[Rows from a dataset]

——————————

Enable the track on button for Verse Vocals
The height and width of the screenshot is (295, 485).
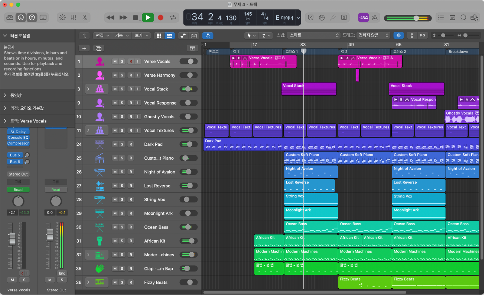(189, 61)
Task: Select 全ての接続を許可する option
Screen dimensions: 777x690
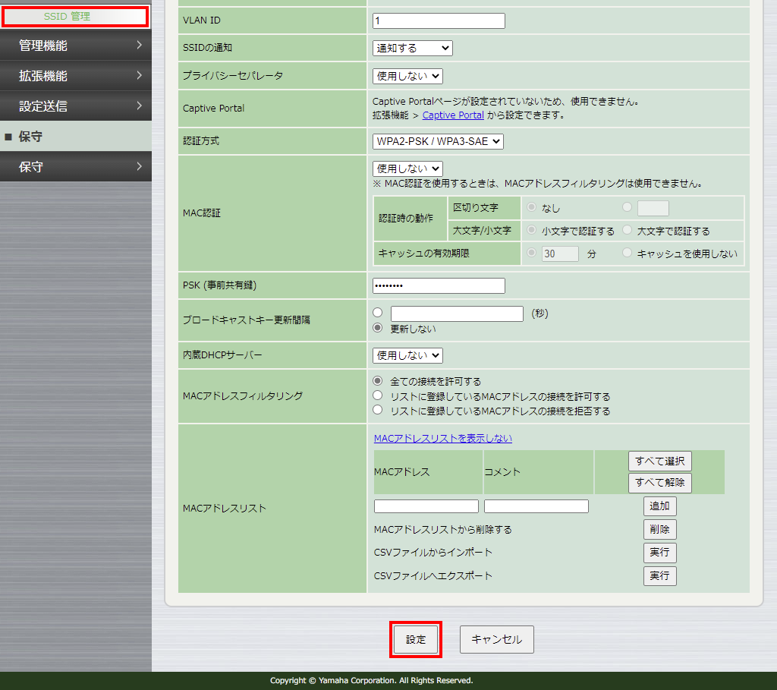Action: [x=376, y=381]

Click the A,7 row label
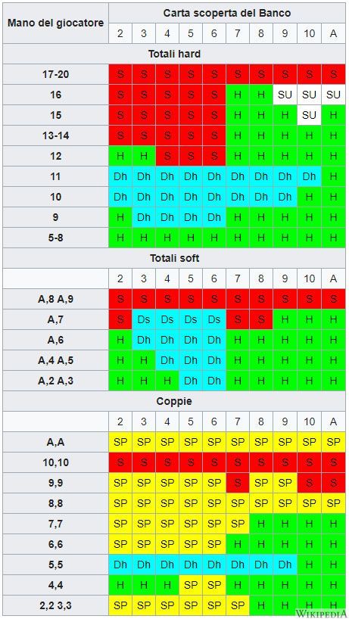tap(56, 319)
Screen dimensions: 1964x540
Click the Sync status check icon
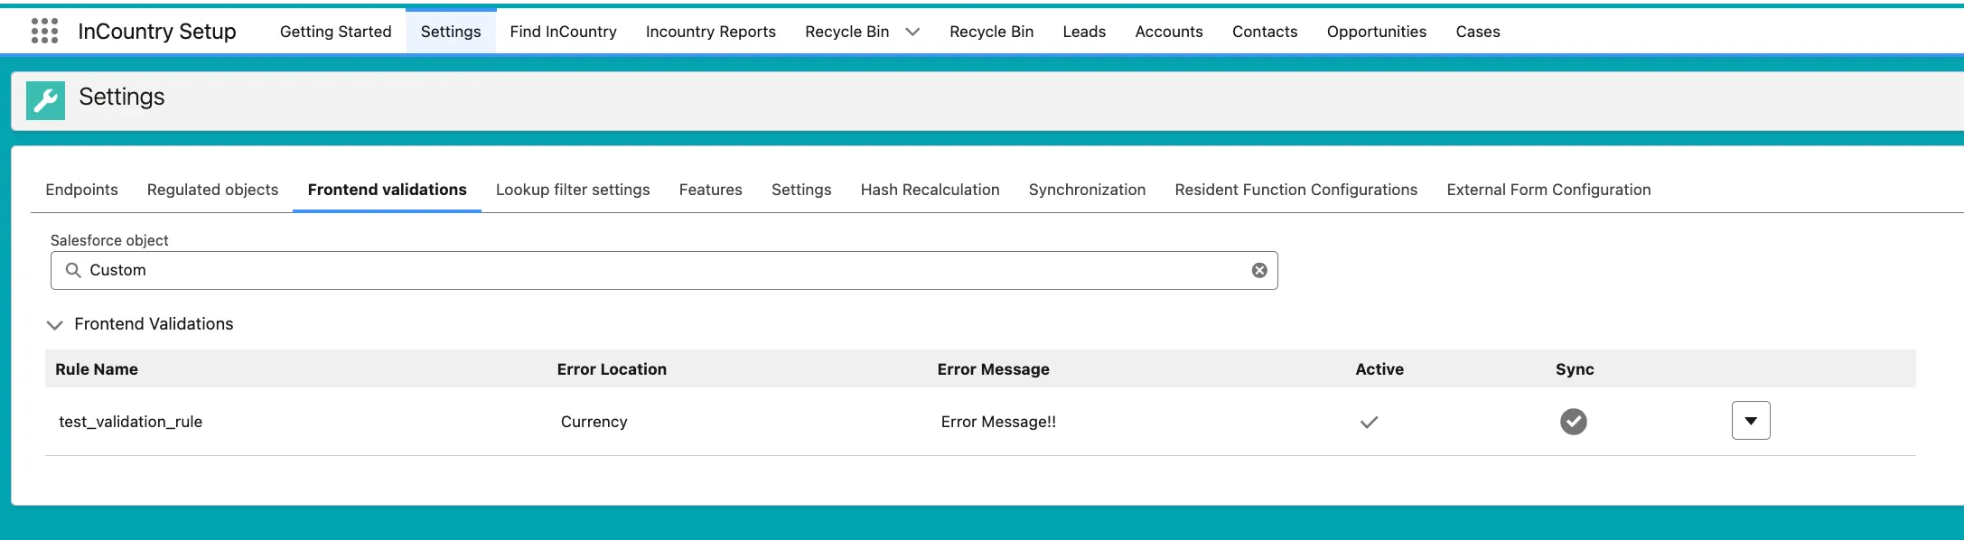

——————————

PROBLEM DESCRIPTION:
Reproduce verbatim the lines of the rows above, from the line containing "Click the A,7 row label" through the end of the rows, including both ends. Omit the pictures from your answer.

WRITTEN ANSWER:
Click the A,7 row label
tap(56, 319)
Screen dimensions: 1964x540
Click the Sync status check icon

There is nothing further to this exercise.